We are in the “post PC” era and are witnessing the dramatic rise of mobile. The emerging tech plays are currently too small or too early stage but definitely different to anything the more orthodox private equity radar is likely to pick up. In the UK, most businesses that are large enough to be of interest to PE just do not embrace what is currently going on. There is a great deal of catch up as different sectors become increasingly aware of the threats that digitalisation and the convergence of tech and mobile present to their more conventional business models. As I will explain, the pace of change has accelerated to the point that it is virtually impossible to plan with any accuracy. Like trying to navigate a fast flowing river, the best we can do is be aware of the terrain and navigate as we go along.
So What is Going On?
13 years ago, Microsoft ruled the world through its operating systems completely dominating the corporate and personal workstations and PCs. Internet traffic; email, browsing, shopping etc was just beginning to take off. The computer hardware was not particularly portable and was kept either in corporate offices or up in the spare room of our homes. There was not a smartphone in sight and although dot com seemed exciting at the time, it now appears decidedly pedestrian.
Everything has changed since the launch of Apple’s iPhone in 2007. Since then, smartphone and tablet unit sales have risen dramatically from zero to around 750m sold worldwide in 2012. This is against PC sales, which at the peak in 2010 were 400m global units sold. PCs sales are now in decline. Smartphone and tablet sales by contrast, are set to top 1.25 billion by the end of 2013.
The advent of smart mobile devices means that the technology and mobile worlds are merging. Internet and media are being dragged along and the rapid growth of tablet usage is accelerating this phenomenon and changing everything!
Just think of the difference in scale and then think of the difference in usage.
350m sold in 2012; 1.6bn units in use, often shared and replaced every 4-5 years. These are semi-portable at best and used for email, web and web search.
750m units sold in 2012; 3.2bn mobile users, at least one per person and replaced every 2 years. Highly portable personal devices used for email, web, web search, apps, social, location, service integration, prediction, image recognition, etc etc…. And, you don’t leave home without it!
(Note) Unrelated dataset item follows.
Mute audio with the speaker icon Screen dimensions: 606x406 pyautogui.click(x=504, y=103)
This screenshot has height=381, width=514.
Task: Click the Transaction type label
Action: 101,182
Today, Microsoft no longer rules and is probably in terminal decline. Tablets are now overtaking PCs, which points to the dynamics of mobile becoming our future.
So back to the question; if I had £50m to invest in tech, I would invest in businesses that were taking advantage of these macro trends in social behaviour through the increasing dominance of mobile. Businesses that are converging smartphone adoption with social media and their chosen proposition would be worth investigating.
There are a lot of smart enterprises out there but they are almost entirely early stage. The key capabilities for any investor therefore are the age-old ability to discern, coupled with some imagination. Is there a compelling proposition and, is the management team credible and considered able to deliver on what they promise? There will undoubtedly be failures but amongst the failures will be the few that succeed beyond anyone’s imagination.